Tropic of Orange Symbols, Allegory and Motifs

The Tropic of Orange

In this book, we get a new Tropic of Cancer. For those who don't know, the Tropic of Cancer is a line around the globe (there is another one, and they straddle the equator). In this book, the Tropic of Cancer is given a strange origin story—a man named Gabriel who works in LA as a reporter also owns property in Mexico, and he lets a woman live there who needs refuge from a painful marriage separation. She picks a favorite tree while tending to his property, and an angel takes a sacred fruit from that tree to the Tropic line. This is a mythic indication that everyday life has mythic, mystic consequences that the characters themselves typically don't consider.

Traffic jam advice

Because of the details in the scene, the reader can construct a fascinating conclusion from the scene about the traffic post-apocalypse. The scene seems to be a joke about the feeling one has when stuck in LA traffic (which is truly nightmarish). At the end of the day, the conclusion is that Murakami the character can be taken as a piece of clever advice to fellow Californians, as if the author is saying "When I am stuck in traffic, I listen to Haruki Murakami audiobooks." This is technically a plausible interpretation of the art.
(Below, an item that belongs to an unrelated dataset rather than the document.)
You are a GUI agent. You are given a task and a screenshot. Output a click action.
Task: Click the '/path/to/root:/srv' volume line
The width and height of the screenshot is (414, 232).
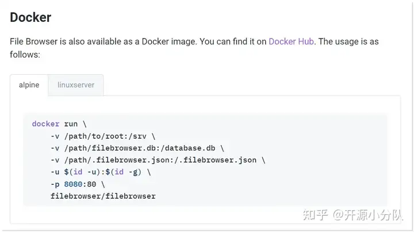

The border between US and Mexico

The US-Mexican border is cleverly assigned symbolic value, not by what it does, but by what it does not do. It does not distinguish the stories in Mexico from those in America whatsoever. The border is arbitrary in the book's point of view, and it doesn't mean anything to the plot except its literal reality—it is the line between two governments. Does it stop patterns of nature? No. Does it distinguish the humans above the line or below the line? Not in any essential way.

The wrestling match

When luchadores SuperNAFTA and El Gran Mojado are asked to wrestle each other, that is a symbol of another real conflict, the one between the Rio Grande (the US-Mexican border), and the effects of trade agreements between the North American continent. This is a hysterical depiction of contrary points of view, and it frames politics as a kind of barbaric entertainment for divisive people.

The Buzzworm

A Buzzworm is a person who tattles often through gossip. In this case, a literal character is assigned the name, and the author asks the reader to consider the idea of gossip. In the same act, a man named Murakami directs traffic, so perhaps the Buzzworm is to Emi and Gabriel what other artists are to this novelist—Buzzworm represents the flow of influence and ideas between authors.